At the Alisal Health Clinic, many patients’ only device is their smartphone, and they don’t necessarily have a big data plan. Patients over 75 especially, Ventura says, often don’t have computers.
Telehealth advocates say continuing to include audio-only phone visits in the definition of a reimbursable telehealth visit would help assure access for those without reliable broadband internet. Ultimately, however, expanding broadband infrastructure and access, a challenge for which there are currently several bills circulating in the California state legislature, will be a key component of fulfilling the promise of telehealth.
VENTURA IS VERY CLEAR ABOUT ONE THING. If it hadn’t been for the global pandemic, Alisal Health Clinic never would have moved so quickly and decisively to embrace telehealth. But what will happen moving forward remains an open question. “I think in the end it will be what patients want that drives it,” she says.
Kwong, from the Center for Connected Health Policy, says future policy is exactly what the federal government and states, including California, are currently considering. The big question now on everyone’s mind: “We made all these temporary moves, what do we want to keep permanent?”
When it comes to Medi-Cal, Kwong says there are essentially two routes to purposeful policy change – a legislative route and an administrative route. There are currently efforts on both in progress. In the legislative branch, Assembly Bill 32, introduced by Assemblymember Cecilia Aguilar-Curry, D-Davis, would require that Medi-Cal reimburse equivalent telehealth visits at the same rate as in-person visits. “The expansion of telehealth during the Covid-19 pandemic has been one of the few silver linings of this challenging time. It has transformed healthcare during our nation’s worst health crisis in a century, allowing patients to maintain timely access to care while also mitigating Covid-19 exposure,” Aguiar-Curry said in a statement introducing the bill.

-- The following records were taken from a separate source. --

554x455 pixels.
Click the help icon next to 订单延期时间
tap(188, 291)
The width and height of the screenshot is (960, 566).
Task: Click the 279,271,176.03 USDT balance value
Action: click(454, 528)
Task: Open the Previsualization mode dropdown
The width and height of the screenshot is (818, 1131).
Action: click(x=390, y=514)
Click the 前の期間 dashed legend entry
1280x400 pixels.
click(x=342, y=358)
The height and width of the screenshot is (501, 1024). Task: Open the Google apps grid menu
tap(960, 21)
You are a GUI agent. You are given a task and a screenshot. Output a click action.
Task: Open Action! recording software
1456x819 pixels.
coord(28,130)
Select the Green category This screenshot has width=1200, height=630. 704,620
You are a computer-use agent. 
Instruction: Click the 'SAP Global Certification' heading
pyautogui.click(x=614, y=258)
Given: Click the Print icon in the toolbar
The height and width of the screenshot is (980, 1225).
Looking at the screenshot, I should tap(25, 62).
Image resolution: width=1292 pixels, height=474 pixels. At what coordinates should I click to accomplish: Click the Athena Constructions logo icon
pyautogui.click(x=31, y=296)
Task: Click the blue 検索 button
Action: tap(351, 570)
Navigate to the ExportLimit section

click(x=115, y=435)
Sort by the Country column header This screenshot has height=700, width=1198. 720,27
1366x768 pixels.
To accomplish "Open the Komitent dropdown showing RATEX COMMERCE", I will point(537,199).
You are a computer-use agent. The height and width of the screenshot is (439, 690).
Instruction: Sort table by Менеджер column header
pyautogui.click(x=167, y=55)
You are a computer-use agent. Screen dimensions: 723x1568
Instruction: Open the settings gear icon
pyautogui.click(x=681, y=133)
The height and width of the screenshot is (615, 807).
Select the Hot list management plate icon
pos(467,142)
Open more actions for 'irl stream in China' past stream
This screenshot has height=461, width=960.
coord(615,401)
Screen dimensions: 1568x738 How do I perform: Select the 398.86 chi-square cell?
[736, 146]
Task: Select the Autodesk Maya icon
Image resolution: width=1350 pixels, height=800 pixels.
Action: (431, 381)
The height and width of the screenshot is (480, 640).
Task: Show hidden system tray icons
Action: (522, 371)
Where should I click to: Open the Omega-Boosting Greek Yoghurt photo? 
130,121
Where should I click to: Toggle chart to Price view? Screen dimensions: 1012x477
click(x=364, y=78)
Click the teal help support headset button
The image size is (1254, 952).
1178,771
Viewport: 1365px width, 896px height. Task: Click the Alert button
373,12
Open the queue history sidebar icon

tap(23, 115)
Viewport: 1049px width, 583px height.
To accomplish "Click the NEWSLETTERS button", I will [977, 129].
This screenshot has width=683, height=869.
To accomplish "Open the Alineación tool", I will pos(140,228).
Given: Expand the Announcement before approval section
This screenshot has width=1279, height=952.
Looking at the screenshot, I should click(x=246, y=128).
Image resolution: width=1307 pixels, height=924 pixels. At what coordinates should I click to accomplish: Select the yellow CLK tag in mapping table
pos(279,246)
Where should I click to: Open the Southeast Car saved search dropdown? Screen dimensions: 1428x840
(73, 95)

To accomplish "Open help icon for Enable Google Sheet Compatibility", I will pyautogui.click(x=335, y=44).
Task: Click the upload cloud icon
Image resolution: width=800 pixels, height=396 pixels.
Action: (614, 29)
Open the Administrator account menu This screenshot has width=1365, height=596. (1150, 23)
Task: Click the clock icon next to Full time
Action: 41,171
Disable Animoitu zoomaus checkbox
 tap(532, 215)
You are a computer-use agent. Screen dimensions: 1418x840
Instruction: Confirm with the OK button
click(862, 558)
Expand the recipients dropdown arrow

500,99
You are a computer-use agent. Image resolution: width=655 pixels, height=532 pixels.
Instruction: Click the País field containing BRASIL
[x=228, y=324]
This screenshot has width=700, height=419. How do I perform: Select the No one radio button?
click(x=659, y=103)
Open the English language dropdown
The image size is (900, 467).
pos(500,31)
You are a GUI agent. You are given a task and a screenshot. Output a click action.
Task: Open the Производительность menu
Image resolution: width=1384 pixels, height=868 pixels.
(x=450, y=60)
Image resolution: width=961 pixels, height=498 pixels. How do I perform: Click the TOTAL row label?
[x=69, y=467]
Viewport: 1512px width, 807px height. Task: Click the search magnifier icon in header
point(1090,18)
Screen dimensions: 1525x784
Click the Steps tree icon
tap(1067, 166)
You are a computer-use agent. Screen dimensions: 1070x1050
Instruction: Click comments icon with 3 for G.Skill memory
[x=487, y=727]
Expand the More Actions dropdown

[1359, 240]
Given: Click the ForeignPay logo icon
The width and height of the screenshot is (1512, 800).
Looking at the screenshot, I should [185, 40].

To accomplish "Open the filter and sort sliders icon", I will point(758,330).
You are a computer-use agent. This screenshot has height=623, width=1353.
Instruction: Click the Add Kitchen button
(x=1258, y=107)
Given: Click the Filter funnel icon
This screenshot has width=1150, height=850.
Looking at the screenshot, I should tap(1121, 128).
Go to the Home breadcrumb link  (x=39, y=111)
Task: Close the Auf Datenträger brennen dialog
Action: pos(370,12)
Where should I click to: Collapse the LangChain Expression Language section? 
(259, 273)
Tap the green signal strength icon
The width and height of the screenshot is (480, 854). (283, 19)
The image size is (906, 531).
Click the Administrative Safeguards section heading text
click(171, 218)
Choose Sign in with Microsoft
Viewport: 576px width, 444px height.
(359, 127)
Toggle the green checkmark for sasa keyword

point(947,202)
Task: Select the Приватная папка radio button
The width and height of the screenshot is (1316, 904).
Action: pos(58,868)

But – there is a but – “Access to healthcare should not require a state of emergency.”
On the governor’s side, meanwhile, a recent Department of Health Care Services proposal would require parity for synchronous video visits, but put asynchronous or audio-only visits in their own category, with their own fee rates. Both the legislative and administrative proposals are still in their early stages – AB 32 was scheduled for a hearing in the Assembly’s Committee on Health on April 27, after the Weekly’s deadline.
Providers view this moment as an opportunity to shape the future of healthcare. Above all, doctors want some flexibility to decide how best to meet a given patient’s needs in a given moment.
“I hope we don’t find that there’s a lot of pressure to overdo telemedicine,” Keller says. “I don’t imagine that’s going to happen.”
Carvalho is hopeful about what the future holds. “We all got pushed here really quickly,” he says, “and I think everybody wants to figure out how this is part of the normal, appropriate course of future care.”